Le premier baromètre de la transformation digitale des organismes de formation coconçu par le FFFOD et le cabinet Elezia Conseil a été dévoilé le 18 janvier. Il révèle que si le marché a bien pris le virage du numérique et du distanciel, de nombreux écueils viennent encore ralentir le changement.
Le virage digital du marché français de la formation est bien engagé. Sous la pression conjuguée du plan d’investissement dans les compétences (PIC) qui encourageait la transformation numérique des formations, des confinements qui ont contraint les établissements d’enseignement à se convertir massivement au digital learning puis de la généralisation du télétravail, organismes de formation (OF) et centres de formation d’apprentis (CFA) ont dû accélérer leur mutation vers le distanciel. Résultat : le pli du numérique a bien été pris par les professionnels de la formation… même si des disparités – parfois importantes – subsistent en fonction des structures.

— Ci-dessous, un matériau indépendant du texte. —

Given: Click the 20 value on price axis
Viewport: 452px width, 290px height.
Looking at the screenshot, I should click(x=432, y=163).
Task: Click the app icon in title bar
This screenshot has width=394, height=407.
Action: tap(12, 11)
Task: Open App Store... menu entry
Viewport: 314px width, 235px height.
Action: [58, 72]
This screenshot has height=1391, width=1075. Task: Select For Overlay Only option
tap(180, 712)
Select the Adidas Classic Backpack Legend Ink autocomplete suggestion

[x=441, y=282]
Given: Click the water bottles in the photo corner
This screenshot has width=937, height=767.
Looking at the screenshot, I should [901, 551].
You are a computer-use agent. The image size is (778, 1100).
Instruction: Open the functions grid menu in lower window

C’est ce que révèle le premier baromètre de la transformation digitale réalisé conjointement par le Forum des acteurs de la formation digitale (FFFOD), un think tank regroupant près de 200 acteurs de l’innovation pédagogique numérique, associé au cabinet de conseil en stratégie et management Elezia Conseil1.
81 % des organismes engagés dans la transformation
Cette première enquête vise à nourrir les professionnels du secteur en données chiffrées sur l’état de la mutation numérique des acteurs de la formation, car, pour l’instant, la ressource est encore rare. Pour la réaliser, le FFFOD et Elezia Conseil se sont basés sur les réponses de 476 OF et CFA, publics comme privés. Fin 2023, 81 % d’entre eux étaient entrés dans une démarche de digitalisation ou d’hybridation de leur offre. Dans le détail, 45 % se disaient « en cours de transformation » et 36 % affirmaient avoir mené le processus jusqu’à son terme. Face à cela, 12 % avouaient ne se situer qu’à l’étape du démarrage ou du recueil des besoins et 6 % n’envisageaient tout simplement aucune évolution.

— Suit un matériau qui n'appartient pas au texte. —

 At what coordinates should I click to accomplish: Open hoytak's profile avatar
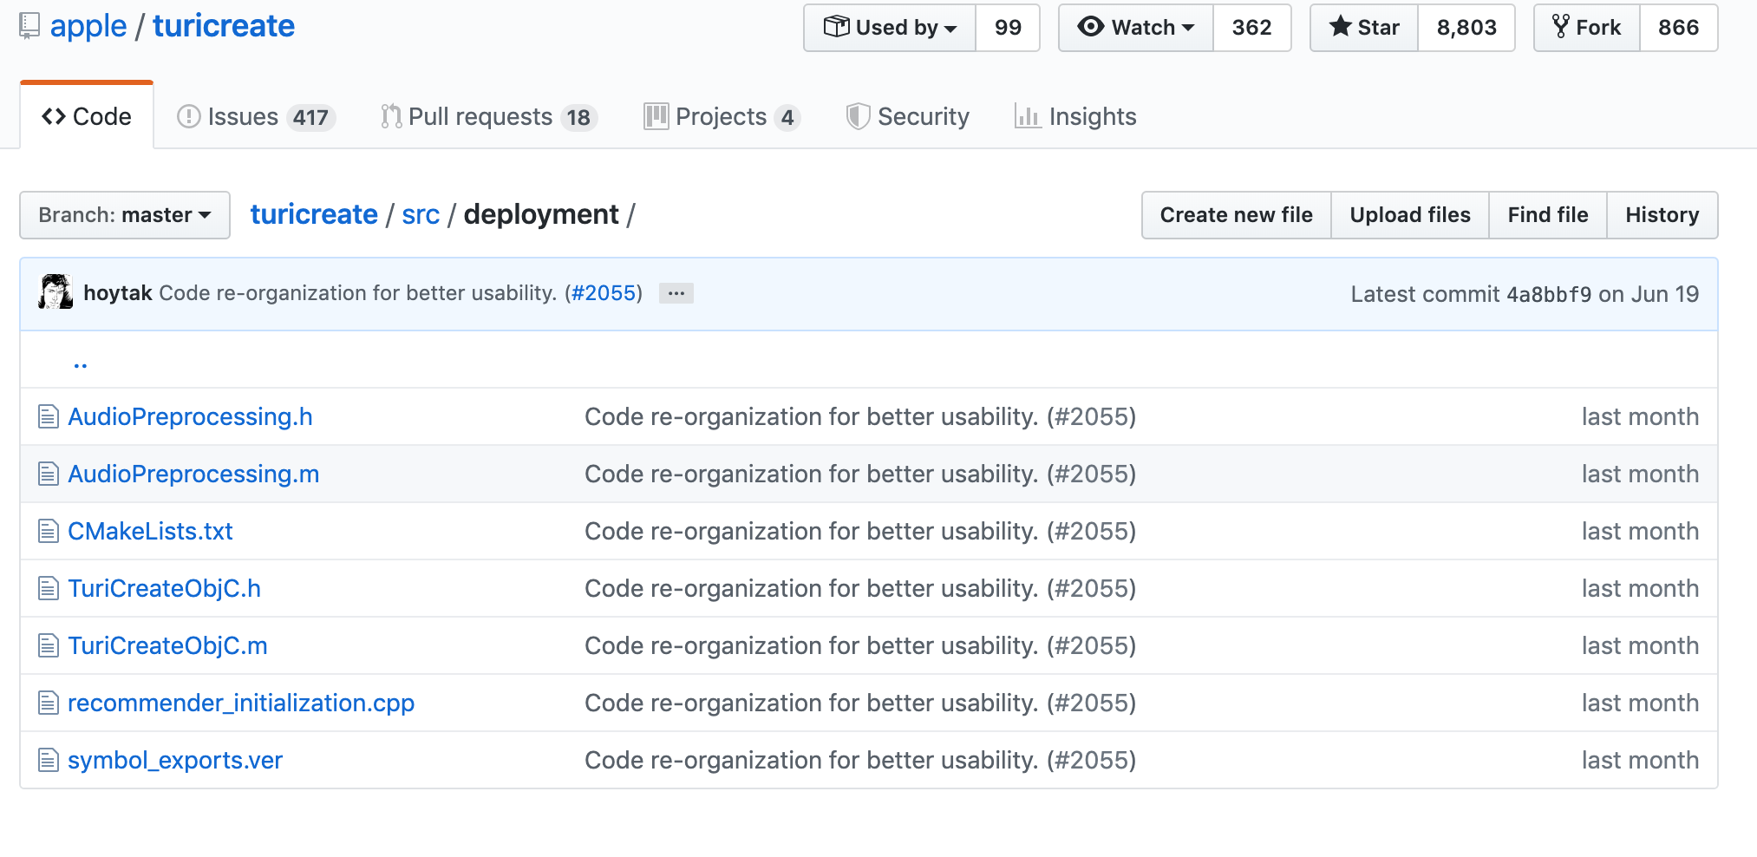pyautogui.click(x=56, y=293)
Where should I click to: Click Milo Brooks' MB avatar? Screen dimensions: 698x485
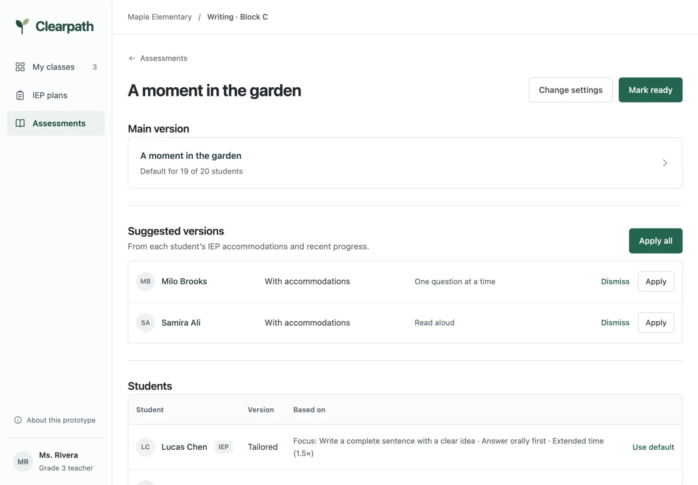tap(146, 281)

En observant de plus près, toutefois, plusieurs hiatus apparaissent. En premier lieu, un différentiel d’évolution selon la taille des structures. Ainsi, les plus avancés dans leur processus d’évolution numérique sont – paradoxalement ! – les plus petites (moins de 10 salariés)… et les plus grandes (plus de 100 collaborateurs). 48 % des premières et 41 % des secondes estimaient avoir achevé leur transformation digitale, contre seulement 19 % des organismes de taille intermédiaire. « Les plus petites ont l’agilité pour se transformer, les plus grosses disposent des moyens et des capacités pour déployer une stratégie de digitalisation », explique Elyse Castaing, dirigeante d’Elezia Conseil.

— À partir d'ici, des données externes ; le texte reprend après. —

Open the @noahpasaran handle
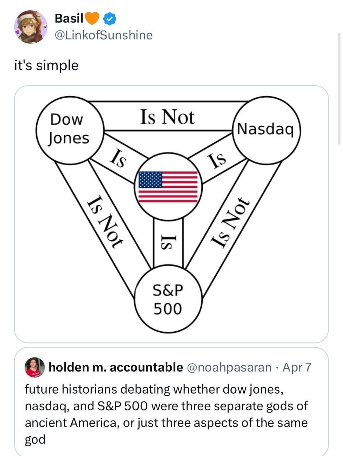Screen dimensions: 343x456 (x=229, y=367)
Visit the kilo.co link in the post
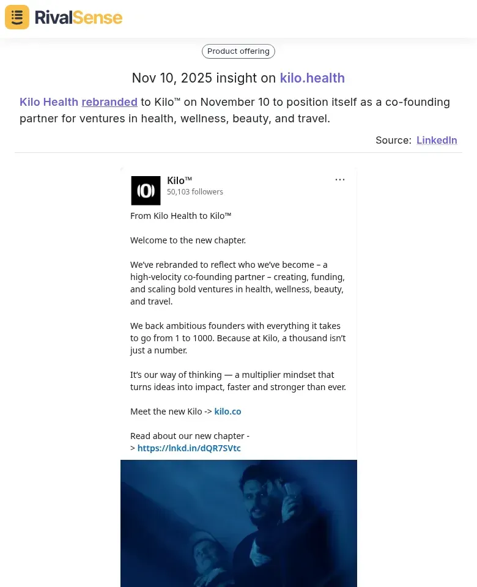This screenshot has width=477, height=587. (227, 411)

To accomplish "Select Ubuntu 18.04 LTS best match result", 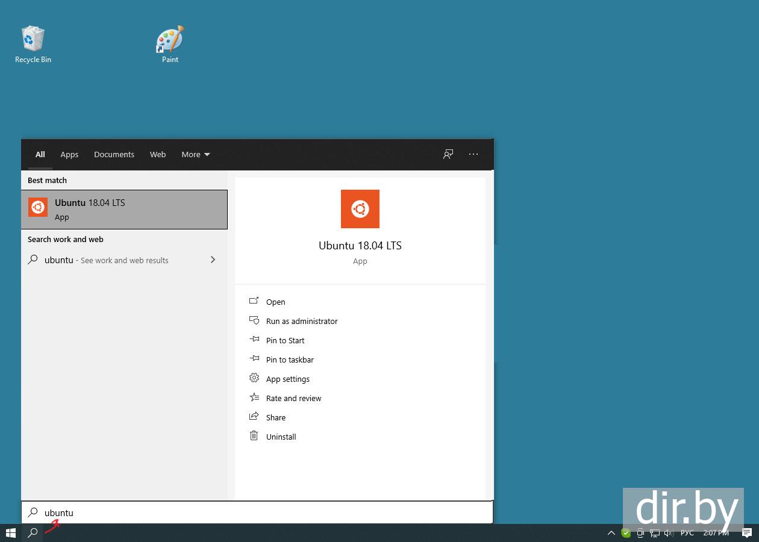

Conversion du distanciel au présentiel
Autre limite observée : la « transformation » digitale relève plus souvent d’une réingénierie de l’offre présentielle existante vers du distanciel ou du mode hybride (mêlant les deux modalités pédagogiques) que de la création de nouveaux contenus numériques ad hoc. Ainsi, si 79 % des répondants proposent désormais au moins une offre hybride dans leur catalogue, il s’agit pour 59 % d’entre eux d’une révision numérique de contenus préexistants. Seuls 41 % ont fait le choix de plancher sur la création d’une offre totalement nouvelle.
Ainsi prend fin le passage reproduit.